Indian Blue Peafowl
Indian blue peafowl have been roaming freely across the Zoo grounds for decades. Many visitors ask why the peafowl stay at the Zoo since they can fly, but the answer is simple. They stay at the Zoo for food, shelter and safety. The peafowl fly into different exhibits across the zoo for a free bite to eat, and find the sprawling limbs of the live oak tree in front of the Animal Hospital a good place to roost at night. There are also many great hiding spots for peahens to lay their nest and raise their young.
The peafowl at the Zoo can also be helpful to zoo staff. They are good alarm birds, emitting a load screaming noise, and will make their distinctive call when there is a problem like a fallen limb or a hawk in the area. If a group of peafowl is vocalizing, it is usually a good indication that there is a problem and staff will go check out the situation.
About the Peafowl
The peafowl is the national bird of India, its native country. These birds are members of the pheasant family, and can be found in dry semi-desert grasslands, scrub and deciduous forests.
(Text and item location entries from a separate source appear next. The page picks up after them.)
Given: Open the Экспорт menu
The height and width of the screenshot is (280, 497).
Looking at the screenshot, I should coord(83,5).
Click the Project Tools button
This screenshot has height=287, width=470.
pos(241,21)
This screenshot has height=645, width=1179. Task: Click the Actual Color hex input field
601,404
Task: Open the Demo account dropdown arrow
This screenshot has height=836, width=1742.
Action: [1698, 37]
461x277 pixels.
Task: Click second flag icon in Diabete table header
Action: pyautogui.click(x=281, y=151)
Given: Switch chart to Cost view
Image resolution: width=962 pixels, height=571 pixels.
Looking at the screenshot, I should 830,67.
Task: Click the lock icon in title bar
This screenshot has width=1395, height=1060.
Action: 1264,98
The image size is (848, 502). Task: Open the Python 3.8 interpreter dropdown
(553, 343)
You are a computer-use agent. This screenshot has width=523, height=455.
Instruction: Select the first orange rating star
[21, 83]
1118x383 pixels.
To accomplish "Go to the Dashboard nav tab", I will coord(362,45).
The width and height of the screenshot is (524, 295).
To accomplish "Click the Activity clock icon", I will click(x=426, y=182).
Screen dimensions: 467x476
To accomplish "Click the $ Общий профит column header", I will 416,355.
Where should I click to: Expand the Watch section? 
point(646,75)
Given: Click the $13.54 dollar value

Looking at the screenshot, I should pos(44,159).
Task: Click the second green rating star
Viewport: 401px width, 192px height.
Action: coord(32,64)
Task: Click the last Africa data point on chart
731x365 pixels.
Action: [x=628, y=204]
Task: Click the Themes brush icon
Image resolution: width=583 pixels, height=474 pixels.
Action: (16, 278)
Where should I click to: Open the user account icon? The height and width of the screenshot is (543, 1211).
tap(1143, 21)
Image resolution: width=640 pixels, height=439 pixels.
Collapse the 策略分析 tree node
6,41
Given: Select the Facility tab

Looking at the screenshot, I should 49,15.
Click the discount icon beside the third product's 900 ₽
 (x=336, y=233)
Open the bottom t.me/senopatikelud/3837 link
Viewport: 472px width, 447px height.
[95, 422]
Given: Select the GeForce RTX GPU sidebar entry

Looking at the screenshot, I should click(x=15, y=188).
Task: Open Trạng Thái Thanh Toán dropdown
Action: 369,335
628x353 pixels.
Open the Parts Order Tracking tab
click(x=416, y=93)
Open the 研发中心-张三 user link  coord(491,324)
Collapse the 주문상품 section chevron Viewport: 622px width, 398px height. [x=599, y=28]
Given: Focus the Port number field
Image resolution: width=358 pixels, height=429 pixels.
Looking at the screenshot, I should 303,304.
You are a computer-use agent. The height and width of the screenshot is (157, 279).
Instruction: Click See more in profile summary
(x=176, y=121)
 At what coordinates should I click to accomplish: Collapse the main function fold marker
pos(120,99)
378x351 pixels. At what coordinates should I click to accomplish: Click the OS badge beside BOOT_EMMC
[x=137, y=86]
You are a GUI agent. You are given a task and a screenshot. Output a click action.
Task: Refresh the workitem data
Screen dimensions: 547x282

Although this species is most commonly known as the peacock, only the males are true peacocks. Females are peahens and babies are peachicks. Peacocks have magnificent blue and green plumage to attract a mate, while peahens are a combination of dull gray, green, and blue in order to blend in with their surrounding and protect their nest and young.
The peacock's magnificent, flashy plumage is used in courtship displays. Males will spread their ornate tail feathers into an impressive fan to attract a female. Each year, peacocks will shed their tail feathers at the end of the breeding season in late summer.